| WHAT THE TASK ASKS |
Copy, from the data below, each line that has the word "will".

| THE INPUT |

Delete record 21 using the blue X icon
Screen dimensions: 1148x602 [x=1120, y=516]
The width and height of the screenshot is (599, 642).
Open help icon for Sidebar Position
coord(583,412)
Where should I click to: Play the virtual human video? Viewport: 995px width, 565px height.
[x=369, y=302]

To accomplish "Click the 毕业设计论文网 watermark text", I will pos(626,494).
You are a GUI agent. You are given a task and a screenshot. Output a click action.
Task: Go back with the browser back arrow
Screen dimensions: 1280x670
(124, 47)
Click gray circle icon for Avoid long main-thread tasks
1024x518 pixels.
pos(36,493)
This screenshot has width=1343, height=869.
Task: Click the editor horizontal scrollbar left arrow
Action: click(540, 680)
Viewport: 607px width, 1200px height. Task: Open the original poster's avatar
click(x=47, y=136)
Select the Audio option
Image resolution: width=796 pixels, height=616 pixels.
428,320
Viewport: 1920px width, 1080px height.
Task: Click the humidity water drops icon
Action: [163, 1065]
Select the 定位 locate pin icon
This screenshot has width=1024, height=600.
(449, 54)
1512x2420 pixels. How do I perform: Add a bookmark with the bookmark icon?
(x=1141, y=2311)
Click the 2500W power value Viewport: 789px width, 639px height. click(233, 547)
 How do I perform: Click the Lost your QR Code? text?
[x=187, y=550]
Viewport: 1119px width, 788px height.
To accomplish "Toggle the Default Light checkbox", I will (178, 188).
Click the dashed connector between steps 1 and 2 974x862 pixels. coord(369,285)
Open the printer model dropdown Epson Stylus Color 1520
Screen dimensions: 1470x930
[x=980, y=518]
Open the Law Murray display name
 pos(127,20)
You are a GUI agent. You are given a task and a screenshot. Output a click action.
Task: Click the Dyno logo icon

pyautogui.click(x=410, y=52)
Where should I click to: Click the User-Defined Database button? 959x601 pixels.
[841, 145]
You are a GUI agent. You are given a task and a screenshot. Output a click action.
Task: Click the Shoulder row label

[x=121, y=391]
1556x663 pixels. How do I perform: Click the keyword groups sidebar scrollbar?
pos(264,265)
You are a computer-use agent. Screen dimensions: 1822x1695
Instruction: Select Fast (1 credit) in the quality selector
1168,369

| FINISHED TASK |
To accomplish "Click the 毕业设计论文网 watermark text", I will pos(626,494).
To accomplish "Toggle the Default Light checkbox", I will (178, 188).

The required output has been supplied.